Recast the data starting at the line that contains "You are a GUI" and ending at the line that contains "1568x566 pixels." as a Markdown table with the columns Row and Line. Include only those lines, number each one, and leave out blank lines.

• Material provided

————

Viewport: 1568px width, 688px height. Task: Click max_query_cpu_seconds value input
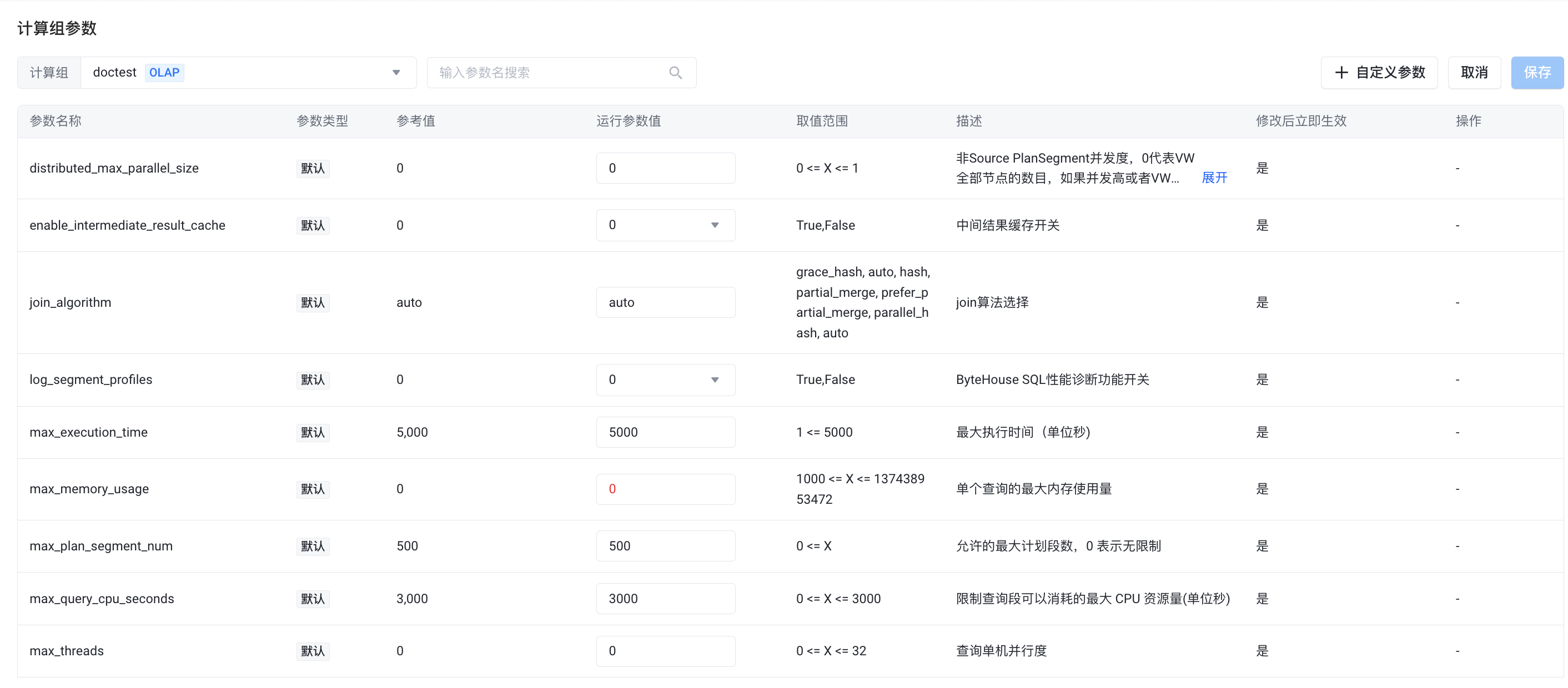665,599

————

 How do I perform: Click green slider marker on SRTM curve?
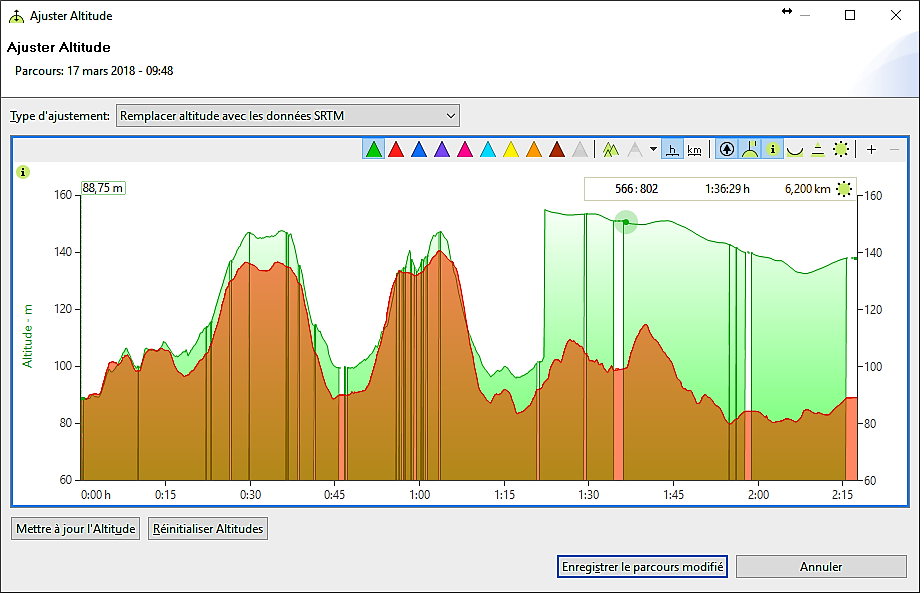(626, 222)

————

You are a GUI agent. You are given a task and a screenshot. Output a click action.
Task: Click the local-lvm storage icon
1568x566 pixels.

————

• Exercise solution
| Row | Line |
|---|---|
| 1 | You are a GUI agent. You are given a task and a screenshot. Output a click action. |
| 2 | Task: Click the local-lvm storage icon |
| 3 | 1568x566 pixels. |